A multitude of researchers regarded phonics as a kind of teaching instruction. Stahl (2002) considered phonics as an approach that teaches kids learn how to decode words. Ehri and Lirmea (2003: 3) considered phonics as “a method of instruction that teaches students correspondences between graphemes in written language and phonemes in spoken language and how to use these correspondences to read and spell words.” We can tell from these definitions that phonics are used to guide students manipulate sounds in written words through spelling, teach letter-sound correspondences, or indicate the patterns of similarly spelled words. To sum up, phonics helps students to learn the orthographic patterns of written English.
Some else researchers considered phonics as a type of relationship between written letters and their sounds. Harris and Hodges (1995) saw phonics as a way to teach reading and spelling which stresses symbol-sound relationships. From Johnson and Pearson’s (1978) viewpoint, phonics is a term used for associating letters with sounds, and phonics instruction copes with how to teach children to pronounce an unfamiliar printed word.
To sum up, though different researchers gave different definitions to phonics, they still reached a consensus that phonics helps children to pronounce and spell the words quickly and correctly by learning the sounds of singular letters, letter groups, and certain syllables.
2.2 The Development of Phonics
From these definitions we can figure out that phonics works on the relationships between the pronunciation and written forms of words. Therefore, phonics instruction is regarded as a significant approach to teach students to read the words according to their forms. Phonics can be pided into analytic phonics and synthetic phonics. Analytic phonics and synthetic phonics include two technical items: phoneme and grapheme. Brooks (2003) defined phoneme as a distinctive speech sound, which makes a difference to the meaning of a word. For example, the initial phoneme in pass is /p/. In addition, Brooks (2003) also defined grapheme as a letter or combination of letters which is used to spell a phoneme. For example, the letters “p” and “sh” spell the phonemes /p/ and /∫/ in push.

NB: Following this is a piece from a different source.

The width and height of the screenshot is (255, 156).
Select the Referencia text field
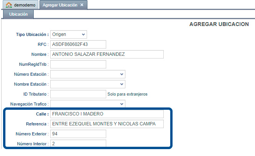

In 1790s, some English-speaking countries have established a new language teaching model, which aimed to improve students' reading ability. At that time, phonics has been used in teaching reading and writing. In 1967, Jeanne Chall made a great contribution to the study of the role of phonics in the initial education. Chall (1967) reviewed the existing research literature roundly in his work, and conducted a series of valuable observations in real classroom teachings. The work generalized that phonics dose enable children to make much faster progress than that with no phonics instruction, and synthetic phonics let children make much faster progress than analytic phonics. In addition, code-emphasis approaches enable children to make much faster progress than meaning-emphasis approaches. And his work found that teaching phonics with meaningful reading materials helps children to make faster progress.